| THE RECORDS |
###
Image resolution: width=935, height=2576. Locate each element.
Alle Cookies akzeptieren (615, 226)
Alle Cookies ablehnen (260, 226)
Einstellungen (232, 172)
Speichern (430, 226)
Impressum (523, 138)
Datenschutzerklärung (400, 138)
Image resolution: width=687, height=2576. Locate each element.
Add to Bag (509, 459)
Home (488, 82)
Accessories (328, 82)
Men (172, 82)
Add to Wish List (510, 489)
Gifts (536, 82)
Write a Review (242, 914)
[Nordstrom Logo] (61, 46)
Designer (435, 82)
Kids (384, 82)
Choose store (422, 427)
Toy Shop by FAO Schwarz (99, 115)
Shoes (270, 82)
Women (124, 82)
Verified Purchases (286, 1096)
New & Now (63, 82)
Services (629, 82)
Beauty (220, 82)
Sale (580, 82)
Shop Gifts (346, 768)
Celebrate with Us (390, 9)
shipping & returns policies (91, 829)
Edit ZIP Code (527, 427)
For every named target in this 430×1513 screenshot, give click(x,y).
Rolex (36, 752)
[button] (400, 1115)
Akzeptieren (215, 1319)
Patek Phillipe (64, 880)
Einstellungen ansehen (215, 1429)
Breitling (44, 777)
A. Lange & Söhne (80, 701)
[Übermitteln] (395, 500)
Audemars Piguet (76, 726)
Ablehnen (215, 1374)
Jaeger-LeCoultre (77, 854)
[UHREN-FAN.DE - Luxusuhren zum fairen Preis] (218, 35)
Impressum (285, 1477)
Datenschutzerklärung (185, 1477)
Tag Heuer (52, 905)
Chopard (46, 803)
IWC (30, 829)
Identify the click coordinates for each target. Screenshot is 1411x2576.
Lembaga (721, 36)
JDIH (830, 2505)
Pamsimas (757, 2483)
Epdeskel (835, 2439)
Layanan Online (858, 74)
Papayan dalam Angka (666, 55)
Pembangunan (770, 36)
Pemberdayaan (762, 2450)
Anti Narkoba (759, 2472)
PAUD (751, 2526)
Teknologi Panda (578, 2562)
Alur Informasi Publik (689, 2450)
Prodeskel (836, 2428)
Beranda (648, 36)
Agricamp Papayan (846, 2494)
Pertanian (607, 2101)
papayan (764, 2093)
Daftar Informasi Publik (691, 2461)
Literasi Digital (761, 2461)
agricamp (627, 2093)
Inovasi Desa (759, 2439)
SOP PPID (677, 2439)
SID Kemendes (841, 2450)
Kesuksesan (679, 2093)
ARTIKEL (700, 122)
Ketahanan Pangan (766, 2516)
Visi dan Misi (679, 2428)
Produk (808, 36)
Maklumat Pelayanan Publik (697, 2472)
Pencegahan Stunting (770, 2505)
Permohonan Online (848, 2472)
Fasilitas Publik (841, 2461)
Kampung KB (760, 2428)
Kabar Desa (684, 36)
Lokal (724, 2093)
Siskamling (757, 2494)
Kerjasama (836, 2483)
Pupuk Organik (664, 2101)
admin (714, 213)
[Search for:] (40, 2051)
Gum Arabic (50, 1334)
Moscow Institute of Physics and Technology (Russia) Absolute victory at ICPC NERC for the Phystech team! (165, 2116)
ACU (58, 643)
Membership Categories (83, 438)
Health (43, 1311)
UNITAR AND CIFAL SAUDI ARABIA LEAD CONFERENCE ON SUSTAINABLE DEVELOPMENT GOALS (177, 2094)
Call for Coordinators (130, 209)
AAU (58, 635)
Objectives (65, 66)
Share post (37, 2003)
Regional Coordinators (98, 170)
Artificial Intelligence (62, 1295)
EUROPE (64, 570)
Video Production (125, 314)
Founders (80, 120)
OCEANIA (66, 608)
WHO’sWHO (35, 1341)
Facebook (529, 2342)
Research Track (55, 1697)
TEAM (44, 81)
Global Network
###
All lines in the listing above should be written out again exactly.

| COMPLETED TASK |
Image resolution: width=935, height=2576. Locate each element.
Alle Cookies akzeptieren (615, 226)
Alle Cookies ablehnen (260, 226)
Einstellungen (232, 172)
Speichern (430, 226)
Impressum (523, 138)
Datenschutzerklärung (400, 138)
Image resolution: width=687, height=2576. Locate each element.
Add to Bag (509, 459)
Home (488, 82)
Accessories (328, 82)
Men (172, 82)
Add to Wish List (510, 489)
Gifts (536, 82)
Write a Review (242, 914)
[Nordstrom Logo] (61, 46)
Designer (435, 82)
Kids (384, 82)
Choose store (422, 427)
Toy Shop by FAO Schwarz (99, 115)
Shoes (270, 82)
Women (124, 82)
Verified Purchases (286, 1096)
New & Now (63, 82)
Services (629, 82)
Beauty (220, 82)
Sale (580, 82)
Shop Gifts (346, 768)
Celebrate with Us (390, 9)
shipping & returns policies (91, 829)
Edit ZIP Code (527, 427)
For every named target in this 430×1513 screenshot, give click(x,y).
Rolex (36, 752)
[button] (400, 1115)
Akzeptieren (215, 1319)
Patek Phillipe (64, 880)
Einstellungen ansehen (215, 1429)
Breitling (44, 777)
A. Lange & Söhne (80, 701)
[Übermitteln] (395, 500)
Audemars Piguet (76, 726)
Ablehnen (215, 1374)
Jaeger-LeCoultre (77, 854)
[UHREN-FAN.DE - Luxusuhren zum fairen Preis] (218, 35)
Impressum (285, 1477)
Datenschutzerklärung (185, 1477)
Tag Heuer (52, 905)
Chopard (46, 803)
IWC (30, 829)
Identify the click coordinates for each target. Screenshot is 1411x2576.
Lembaga (721, 36)
JDIH (830, 2505)
Pamsimas (757, 2483)
Epdeskel (835, 2439)
Layanan Online (858, 74)
Papayan dalam Angka (666, 55)
Pembangunan (770, 36)
Pemberdayaan (762, 2450)
Anti Narkoba (759, 2472)
PAUD (751, 2526)
Teknologi Panda (578, 2562)
Alur Informasi Publik (689, 2450)
Prodeskel (836, 2428)
Beranda (648, 36)
Agricamp Papayan (846, 2494)
Pertanian (607, 2101)
papayan (764, 2093)
Daftar Informasi Publik (691, 2461)
Literasi Digital (761, 2461)
agricamp (627, 2093)
Inovasi Desa (759, 2439)
SOP PPID (677, 2439)
SID Kemendes (841, 2450)
Kesuksesan (679, 2093)
ARTIKEL (700, 122)
Ketahanan Pangan (766, 2516)
Visi dan Misi (679, 2428)
Produk (808, 36)
Maklumat Pelayanan Publik (697, 2472)
Pencegahan Stunting (770, 2505)
Permohonan Online (848, 2472)
Fasilitas Publik (841, 2461)
Kampung KB (760, 2428)
Kabar Desa (684, 36)
Lokal (724, 2093)
Siskamling (757, 2494)
Kerjasama (836, 2483)
Pupuk Organik (664, 2101)
admin (714, 213)
[Search for:] (40, 2051)
Gum Arabic (50, 1334)
Moscow Institute of Physics and Technology (Russia) Absolute victory at ICPC NERC for the Phystech team! (165, 2116)
ACU (58, 643)
Membership Categories (83, 438)
Health (43, 1311)
UNITAR AND CIFAL SAUDI ARABIA LEAD CONFERENCE ON SUSTAINABLE DEVELOPMENT GOALS (177, 2094)
Call for Coordinators (130, 209)
AAU (58, 635)
Objectives (65, 66)
Share post (37, 2003)
Regional Coordinators (98, 170)
Artificial Intelligence (62, 1295)
EUROPE (64, 570)
Video Production (125, 314)
Founders (80, 120)
OCEANIA (66, 608)
WHO’sWHO (35, 1341)
Facebook (529, 2342)
Research Track (55, 1697)
TEAM (44, 81)
Global Network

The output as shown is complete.